# Exercise goal
Using the data below, count the lines where "three" appears, and answer with the number alone.

##### Material to process #####

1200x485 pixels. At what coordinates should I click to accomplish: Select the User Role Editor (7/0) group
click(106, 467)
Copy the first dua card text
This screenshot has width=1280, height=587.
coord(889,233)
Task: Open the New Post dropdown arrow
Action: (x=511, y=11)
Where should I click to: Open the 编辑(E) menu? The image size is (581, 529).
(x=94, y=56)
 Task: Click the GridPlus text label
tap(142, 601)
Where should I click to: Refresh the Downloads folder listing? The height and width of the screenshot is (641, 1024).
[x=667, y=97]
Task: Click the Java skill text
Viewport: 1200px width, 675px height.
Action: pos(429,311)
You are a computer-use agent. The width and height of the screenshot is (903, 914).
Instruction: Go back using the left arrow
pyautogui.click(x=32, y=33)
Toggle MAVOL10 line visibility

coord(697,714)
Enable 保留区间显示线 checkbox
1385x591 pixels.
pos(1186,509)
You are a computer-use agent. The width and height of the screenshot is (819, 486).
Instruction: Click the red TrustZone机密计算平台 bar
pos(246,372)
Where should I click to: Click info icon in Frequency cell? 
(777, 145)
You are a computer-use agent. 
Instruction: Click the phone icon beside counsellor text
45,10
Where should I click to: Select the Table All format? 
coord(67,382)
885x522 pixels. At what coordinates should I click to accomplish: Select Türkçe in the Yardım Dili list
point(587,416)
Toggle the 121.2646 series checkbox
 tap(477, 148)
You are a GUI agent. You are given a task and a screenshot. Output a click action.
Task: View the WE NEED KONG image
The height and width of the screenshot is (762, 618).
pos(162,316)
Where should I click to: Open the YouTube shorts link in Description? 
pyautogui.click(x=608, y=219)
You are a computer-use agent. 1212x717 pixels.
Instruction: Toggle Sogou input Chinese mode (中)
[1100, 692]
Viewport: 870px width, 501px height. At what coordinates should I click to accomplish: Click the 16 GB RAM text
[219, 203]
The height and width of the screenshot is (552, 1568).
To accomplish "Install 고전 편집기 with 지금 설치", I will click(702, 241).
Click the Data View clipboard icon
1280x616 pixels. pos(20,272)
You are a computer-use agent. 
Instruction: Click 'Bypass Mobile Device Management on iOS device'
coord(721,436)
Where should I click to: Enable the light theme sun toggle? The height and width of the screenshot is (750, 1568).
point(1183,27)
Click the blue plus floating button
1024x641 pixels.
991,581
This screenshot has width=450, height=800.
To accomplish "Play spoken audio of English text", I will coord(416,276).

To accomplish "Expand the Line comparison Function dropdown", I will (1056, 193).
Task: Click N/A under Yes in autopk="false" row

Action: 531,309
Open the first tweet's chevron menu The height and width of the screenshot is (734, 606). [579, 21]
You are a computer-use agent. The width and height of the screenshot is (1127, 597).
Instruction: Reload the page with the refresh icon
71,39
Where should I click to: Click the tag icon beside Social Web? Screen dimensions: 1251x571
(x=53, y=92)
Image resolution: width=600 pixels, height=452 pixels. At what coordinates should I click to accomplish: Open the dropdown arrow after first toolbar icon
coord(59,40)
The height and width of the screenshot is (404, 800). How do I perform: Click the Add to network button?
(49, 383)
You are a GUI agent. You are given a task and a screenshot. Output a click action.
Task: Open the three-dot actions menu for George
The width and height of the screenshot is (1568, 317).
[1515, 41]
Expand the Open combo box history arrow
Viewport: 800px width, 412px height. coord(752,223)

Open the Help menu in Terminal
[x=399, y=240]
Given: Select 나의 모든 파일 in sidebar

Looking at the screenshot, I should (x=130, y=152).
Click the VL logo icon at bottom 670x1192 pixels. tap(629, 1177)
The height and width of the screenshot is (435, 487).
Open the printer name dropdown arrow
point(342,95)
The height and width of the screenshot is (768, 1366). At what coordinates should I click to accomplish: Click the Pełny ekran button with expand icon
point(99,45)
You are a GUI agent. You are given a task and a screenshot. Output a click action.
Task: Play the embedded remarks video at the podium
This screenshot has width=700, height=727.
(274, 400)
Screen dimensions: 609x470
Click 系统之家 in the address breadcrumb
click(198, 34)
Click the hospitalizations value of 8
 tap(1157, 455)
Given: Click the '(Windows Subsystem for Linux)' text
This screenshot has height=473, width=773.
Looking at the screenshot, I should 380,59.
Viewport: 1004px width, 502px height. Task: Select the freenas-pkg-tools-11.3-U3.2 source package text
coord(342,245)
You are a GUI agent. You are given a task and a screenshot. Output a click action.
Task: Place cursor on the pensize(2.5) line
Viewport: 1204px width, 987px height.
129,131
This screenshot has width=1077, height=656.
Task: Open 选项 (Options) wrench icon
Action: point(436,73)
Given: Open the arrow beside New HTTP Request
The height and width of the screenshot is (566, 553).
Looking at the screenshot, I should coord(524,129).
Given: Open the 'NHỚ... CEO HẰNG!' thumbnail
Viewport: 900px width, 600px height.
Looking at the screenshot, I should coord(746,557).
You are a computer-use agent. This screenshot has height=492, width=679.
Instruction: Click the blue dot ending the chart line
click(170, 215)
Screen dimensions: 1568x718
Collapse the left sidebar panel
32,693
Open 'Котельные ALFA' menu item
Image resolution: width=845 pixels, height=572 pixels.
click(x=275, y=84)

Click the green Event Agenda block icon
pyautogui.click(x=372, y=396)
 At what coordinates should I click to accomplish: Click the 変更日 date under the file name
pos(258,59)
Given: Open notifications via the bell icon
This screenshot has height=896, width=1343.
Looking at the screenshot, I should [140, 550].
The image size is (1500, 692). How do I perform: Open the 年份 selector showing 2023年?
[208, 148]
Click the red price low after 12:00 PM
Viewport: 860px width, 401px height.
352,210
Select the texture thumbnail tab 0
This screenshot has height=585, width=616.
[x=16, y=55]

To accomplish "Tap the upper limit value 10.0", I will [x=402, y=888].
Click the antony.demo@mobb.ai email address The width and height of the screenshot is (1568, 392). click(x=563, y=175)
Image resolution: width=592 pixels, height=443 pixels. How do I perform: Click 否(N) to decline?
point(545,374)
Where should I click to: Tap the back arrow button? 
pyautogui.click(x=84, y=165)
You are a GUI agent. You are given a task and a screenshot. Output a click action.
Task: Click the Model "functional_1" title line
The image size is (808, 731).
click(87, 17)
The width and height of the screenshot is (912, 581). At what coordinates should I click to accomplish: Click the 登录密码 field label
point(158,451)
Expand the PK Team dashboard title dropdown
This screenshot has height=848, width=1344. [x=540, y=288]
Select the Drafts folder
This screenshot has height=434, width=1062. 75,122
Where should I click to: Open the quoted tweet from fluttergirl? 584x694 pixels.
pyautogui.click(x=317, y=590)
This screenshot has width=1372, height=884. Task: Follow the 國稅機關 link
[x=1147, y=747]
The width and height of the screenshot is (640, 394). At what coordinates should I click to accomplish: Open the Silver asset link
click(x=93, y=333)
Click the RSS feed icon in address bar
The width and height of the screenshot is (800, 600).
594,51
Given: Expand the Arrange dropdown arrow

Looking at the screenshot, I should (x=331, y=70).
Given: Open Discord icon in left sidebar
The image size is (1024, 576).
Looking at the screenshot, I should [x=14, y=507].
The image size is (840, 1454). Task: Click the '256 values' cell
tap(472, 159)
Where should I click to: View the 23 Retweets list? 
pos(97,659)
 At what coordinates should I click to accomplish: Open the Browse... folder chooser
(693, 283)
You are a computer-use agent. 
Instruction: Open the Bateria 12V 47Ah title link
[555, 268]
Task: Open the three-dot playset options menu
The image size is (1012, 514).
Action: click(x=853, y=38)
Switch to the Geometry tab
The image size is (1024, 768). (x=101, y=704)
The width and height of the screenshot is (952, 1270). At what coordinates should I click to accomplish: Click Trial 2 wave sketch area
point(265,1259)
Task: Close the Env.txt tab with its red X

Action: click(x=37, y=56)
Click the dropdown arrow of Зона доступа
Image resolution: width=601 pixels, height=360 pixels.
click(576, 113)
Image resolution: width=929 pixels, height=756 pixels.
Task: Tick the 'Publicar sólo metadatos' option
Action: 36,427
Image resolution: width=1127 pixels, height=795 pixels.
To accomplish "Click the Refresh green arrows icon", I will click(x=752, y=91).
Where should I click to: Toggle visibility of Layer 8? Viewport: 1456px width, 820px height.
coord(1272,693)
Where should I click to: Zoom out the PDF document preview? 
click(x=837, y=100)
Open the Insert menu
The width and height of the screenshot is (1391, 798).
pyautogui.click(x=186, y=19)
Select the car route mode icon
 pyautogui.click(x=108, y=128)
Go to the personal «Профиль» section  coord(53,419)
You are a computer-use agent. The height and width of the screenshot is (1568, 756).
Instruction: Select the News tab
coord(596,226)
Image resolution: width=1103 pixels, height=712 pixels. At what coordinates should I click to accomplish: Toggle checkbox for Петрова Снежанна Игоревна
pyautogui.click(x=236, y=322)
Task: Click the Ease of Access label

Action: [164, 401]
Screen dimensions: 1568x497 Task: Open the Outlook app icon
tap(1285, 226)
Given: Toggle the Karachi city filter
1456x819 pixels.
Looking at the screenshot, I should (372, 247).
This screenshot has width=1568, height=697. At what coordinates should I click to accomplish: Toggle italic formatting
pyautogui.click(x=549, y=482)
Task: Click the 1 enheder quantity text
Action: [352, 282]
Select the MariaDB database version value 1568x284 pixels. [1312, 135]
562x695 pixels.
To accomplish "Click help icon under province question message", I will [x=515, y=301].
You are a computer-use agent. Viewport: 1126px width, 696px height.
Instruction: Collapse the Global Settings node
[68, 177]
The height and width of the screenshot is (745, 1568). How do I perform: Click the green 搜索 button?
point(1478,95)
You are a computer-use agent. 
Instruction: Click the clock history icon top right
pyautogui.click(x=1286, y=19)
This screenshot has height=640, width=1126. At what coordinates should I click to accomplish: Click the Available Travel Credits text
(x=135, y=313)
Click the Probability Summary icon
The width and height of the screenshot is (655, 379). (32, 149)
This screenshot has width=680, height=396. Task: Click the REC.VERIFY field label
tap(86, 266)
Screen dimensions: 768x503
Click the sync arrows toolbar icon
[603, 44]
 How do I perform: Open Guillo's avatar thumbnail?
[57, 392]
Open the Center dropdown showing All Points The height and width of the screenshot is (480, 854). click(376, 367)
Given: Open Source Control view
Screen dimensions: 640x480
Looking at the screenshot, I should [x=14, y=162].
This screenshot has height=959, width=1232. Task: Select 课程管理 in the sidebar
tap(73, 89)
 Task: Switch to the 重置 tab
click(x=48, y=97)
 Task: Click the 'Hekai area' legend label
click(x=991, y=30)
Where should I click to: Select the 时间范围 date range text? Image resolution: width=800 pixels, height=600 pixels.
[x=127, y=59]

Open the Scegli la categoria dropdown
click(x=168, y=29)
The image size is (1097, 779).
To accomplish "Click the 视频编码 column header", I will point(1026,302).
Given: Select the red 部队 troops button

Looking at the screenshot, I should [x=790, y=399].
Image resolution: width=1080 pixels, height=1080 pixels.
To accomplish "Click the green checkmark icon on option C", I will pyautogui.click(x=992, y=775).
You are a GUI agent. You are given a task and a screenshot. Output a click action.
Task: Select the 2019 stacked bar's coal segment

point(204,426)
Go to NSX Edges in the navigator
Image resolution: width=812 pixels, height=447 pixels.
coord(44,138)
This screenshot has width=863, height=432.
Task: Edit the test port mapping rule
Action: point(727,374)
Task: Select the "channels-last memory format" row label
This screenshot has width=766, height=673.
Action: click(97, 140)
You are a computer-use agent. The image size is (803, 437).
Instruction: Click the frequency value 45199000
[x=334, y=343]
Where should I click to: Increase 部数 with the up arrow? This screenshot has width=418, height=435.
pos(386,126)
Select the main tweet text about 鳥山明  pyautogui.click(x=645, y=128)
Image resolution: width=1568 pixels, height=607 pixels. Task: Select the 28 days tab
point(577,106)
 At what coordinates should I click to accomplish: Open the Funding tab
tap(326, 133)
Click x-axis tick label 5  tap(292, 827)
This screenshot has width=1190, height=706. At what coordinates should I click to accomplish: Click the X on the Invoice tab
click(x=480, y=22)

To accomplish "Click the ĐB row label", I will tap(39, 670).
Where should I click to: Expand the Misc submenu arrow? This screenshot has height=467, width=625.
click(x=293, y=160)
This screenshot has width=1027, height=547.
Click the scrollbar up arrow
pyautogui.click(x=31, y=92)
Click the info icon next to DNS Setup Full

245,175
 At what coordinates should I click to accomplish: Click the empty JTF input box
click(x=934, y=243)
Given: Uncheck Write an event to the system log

#####

# Response box
2